Disclosure of Invention

[0010] In order to resolve the problems in the conventional preparation process (e.g., longer process time, relatively low dispersibility, contrast ratios from the resultant color filter pigment, etc.), the inventors of the present invention discovered that the performance of the final color filter pigment and the entire process time for producing blue pigments may be improved when some additives such as CuPc derivatives were added in the acid- pasting step for the phase conversion from beta to alpha crystallographic type.

[0011] Hereinafter, the present invention is described in detail.
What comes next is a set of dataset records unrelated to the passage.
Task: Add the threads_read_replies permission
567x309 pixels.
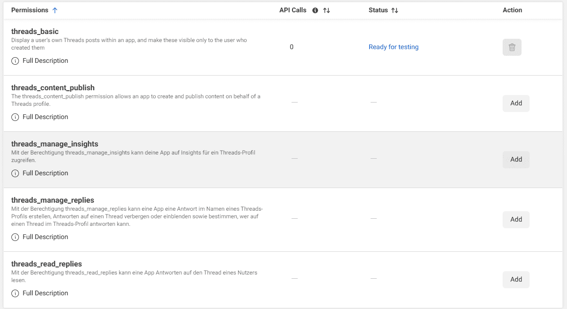Action: [x=516, y=279]
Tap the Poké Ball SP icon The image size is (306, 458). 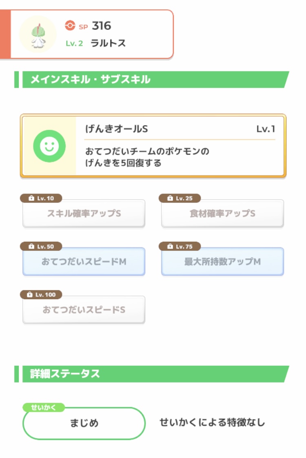click(70, 26)
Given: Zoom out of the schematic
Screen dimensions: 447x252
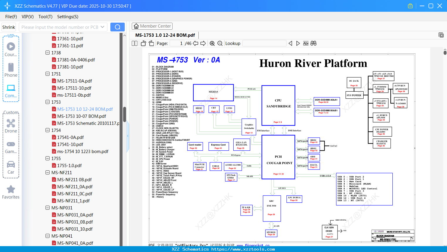Looking at the screenshot, I should click(x=220, y=43).
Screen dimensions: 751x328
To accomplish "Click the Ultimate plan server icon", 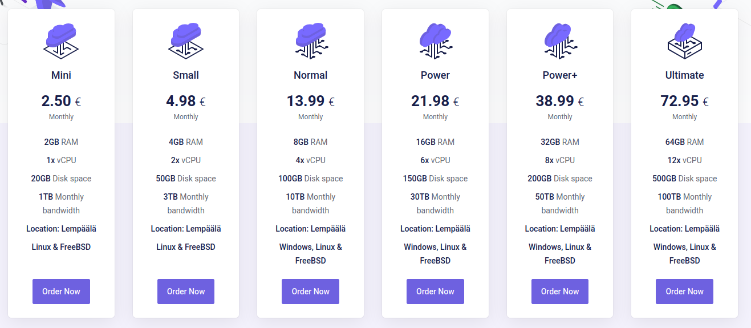I will [684, 41].
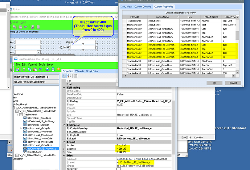The height and width of the screenshot is (170, 250).
Task: Click the Categorized view icon in Properties
Action: click(x=65, y=76)
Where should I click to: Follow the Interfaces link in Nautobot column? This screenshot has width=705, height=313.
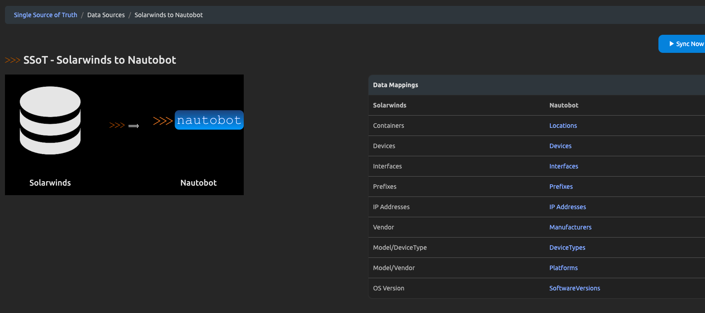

[0012] Thus, the purpose of the present invention is to prepare, as an intermediate for producing copper phthalocyanine particles having epsilon form, CuPc particles having alpha crystal form, the particle size of which is very small and the dispersibility of which is better, thereby providing better performance of the color filter produced from the CuPc pigments. Further, it is another purpose of the present invention to provide a process of preparing alpha form copper phthalocyanine having a reduced particle size, which needs a shorter time to obtain the epsilon crystal form copper phthalocyanine with a high crystallographic purity. In this regard, the present invention is directed to developing a new and more efficient process of preparing copper phthalocyanine, which satisfies the above- mentioned features.

[0013] Acid pasting refers to the dissolution of at least part of the crude CuPc in suitable acids (dissolution step) and precipitation of the dissolved CuPc in suitable media (precipitation step).

[0014] In the dissolution step, preference is given to using inorganic acids such as sulfuric acid, chlorosulfonic acid and polyphosphoric acids, especially concentrated sulphuric acid or sulphuric acid monohydrate. The acids are usually used in the form of an aqueous solution. If sulfuric acid is used, then its concentration should be equal to or greater than 90% by weight, preferably equal to or greater than 95% by weight. It is preferable to use concentrated sulfuric acid at about 96% by weight. The amount of aqueous solution to be used in the dissolution step is not limited. However, for economic reasons, the concentration of ground crude copper phthalocyanine may be kept in such a range wherein the resulting mixture may be stirred or ground and incorporated. Specifically, the amount of aqueous solution used is 2 to 20 times, preferably 5 to 15 times, by weight based on crude pigment. The temperature of the dissolution step is usually from 0 to 100°C, preferably from 5 to 60°C, more preferably from 10 to 40°C, for example room temperature. The duration of the dissolution step is in general of from 30 minutes to 5 hours, in particular from 1 to 3 hours, duration of around 2 hours being suitable.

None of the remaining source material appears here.